[
https://issues.apache.org/jira/browse/PARQUET-1317?page=com.atlassian.jira.plugin.system.issuetabpanels:comment-tabpanel&focusedCommentId=16500125#comment-16500125
]
ASF GitHub Bot commented on PARQUET-1317:
-----------------------------------------
nandorKollar commented on a change in pull request #489: PARQUET-1317: Fix
ParquetMetadataConverter throw NPE
URL: https://github.com/apache/parquet-mr/pull/489#discussion_r192676768
##########
File path:
parquet-hadoop/src/main/java/org/apache/parquet/format/converter/ParquetMetadataConverter.java
##########
@@ -1170,9 +1170,11 @@ private void buildChildren(Types.GroupBuilder builder,
}
if (schemaElement.isSetConverted_type()) {
LogicalTypeAnnotation originalType =
getOriginalType(schemaElement.converted_type, schemaElement);
- LogicalTypeAnnotation newLogicalType =
getOriginalType(schemaElement.logicalType);
- if (!originalType.equals(newLogicalType)) {
- childBuilder.as(getOriginalType(schemaElement.converted_type,
schemaElement));
+ if (schemaElement.isSetLogicalType()) {
Review comment:
I'm afraid that this won't work for old files. Those Parquet files which
were written before the new logical types API was introduced don't have the
[new logical
types](https://github.com/apache/parquet-format/blob/master/src/main/thrift/parquet.thrift#L390)
field in the metadata, therefore isSetLogicalType will return false, and the
converter won't set any logical type for old files. The goal here was:
- first
[read](https://github.com/apache/parquet-mr/blob/master/parquet-hadoop/src/main/java/org/apache/parquet/format/converter/ParquetMetadataConverter.java#L1168)

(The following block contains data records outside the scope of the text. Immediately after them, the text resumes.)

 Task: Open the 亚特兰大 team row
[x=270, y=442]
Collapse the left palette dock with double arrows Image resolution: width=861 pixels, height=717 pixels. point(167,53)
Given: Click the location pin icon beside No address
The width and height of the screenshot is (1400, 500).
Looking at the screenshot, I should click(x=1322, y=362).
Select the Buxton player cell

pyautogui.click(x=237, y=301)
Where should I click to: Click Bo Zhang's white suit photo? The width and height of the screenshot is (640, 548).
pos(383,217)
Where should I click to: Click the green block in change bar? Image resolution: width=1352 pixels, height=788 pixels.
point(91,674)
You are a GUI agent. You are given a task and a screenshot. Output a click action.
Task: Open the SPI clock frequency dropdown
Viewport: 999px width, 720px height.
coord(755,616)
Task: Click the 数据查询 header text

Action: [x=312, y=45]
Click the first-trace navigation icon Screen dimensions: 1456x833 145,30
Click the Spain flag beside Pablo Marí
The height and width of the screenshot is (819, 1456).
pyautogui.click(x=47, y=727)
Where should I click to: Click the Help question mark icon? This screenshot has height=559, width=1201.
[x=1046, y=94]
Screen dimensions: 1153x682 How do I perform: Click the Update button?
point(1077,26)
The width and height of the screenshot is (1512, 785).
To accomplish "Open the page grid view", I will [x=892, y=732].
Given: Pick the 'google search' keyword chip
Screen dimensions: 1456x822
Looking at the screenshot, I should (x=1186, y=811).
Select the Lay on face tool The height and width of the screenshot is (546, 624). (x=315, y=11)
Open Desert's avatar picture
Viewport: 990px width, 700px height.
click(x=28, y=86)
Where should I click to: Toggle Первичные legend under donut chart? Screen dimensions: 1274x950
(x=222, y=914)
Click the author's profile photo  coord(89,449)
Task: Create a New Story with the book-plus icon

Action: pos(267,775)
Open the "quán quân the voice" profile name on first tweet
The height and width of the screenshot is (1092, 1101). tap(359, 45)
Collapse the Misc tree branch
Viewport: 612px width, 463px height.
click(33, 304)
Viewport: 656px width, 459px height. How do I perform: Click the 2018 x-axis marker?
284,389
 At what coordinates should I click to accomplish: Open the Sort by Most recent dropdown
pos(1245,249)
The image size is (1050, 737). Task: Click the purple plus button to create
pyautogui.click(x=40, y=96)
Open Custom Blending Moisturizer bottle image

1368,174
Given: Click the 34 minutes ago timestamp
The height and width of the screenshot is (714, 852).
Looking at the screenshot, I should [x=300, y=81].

new logical type if present (not present for old files)
- the
[read](https://github.com/apache/parquet-mr/blob/master/parquet-hadoop/src/main/java/org/apache/parquet/format/converter/ParquetMetadataConverter.java#L1171)
converted type (this should be present for both old and new files)
- convert the original type to the new parquet-mr logical type
representation (converted_type in metadata), then convert the new logical type
(logicalType in metadata) to the new parquet-mr logical type representation,
compare them, and if they mismatch, then converted_type "wins": the annotation
in converted_type metadata field should be used. This should work if both
logicalType and converted_type is set in schema (after calling getOriginalType
they should map to the same), or if logicalType is null (for older files)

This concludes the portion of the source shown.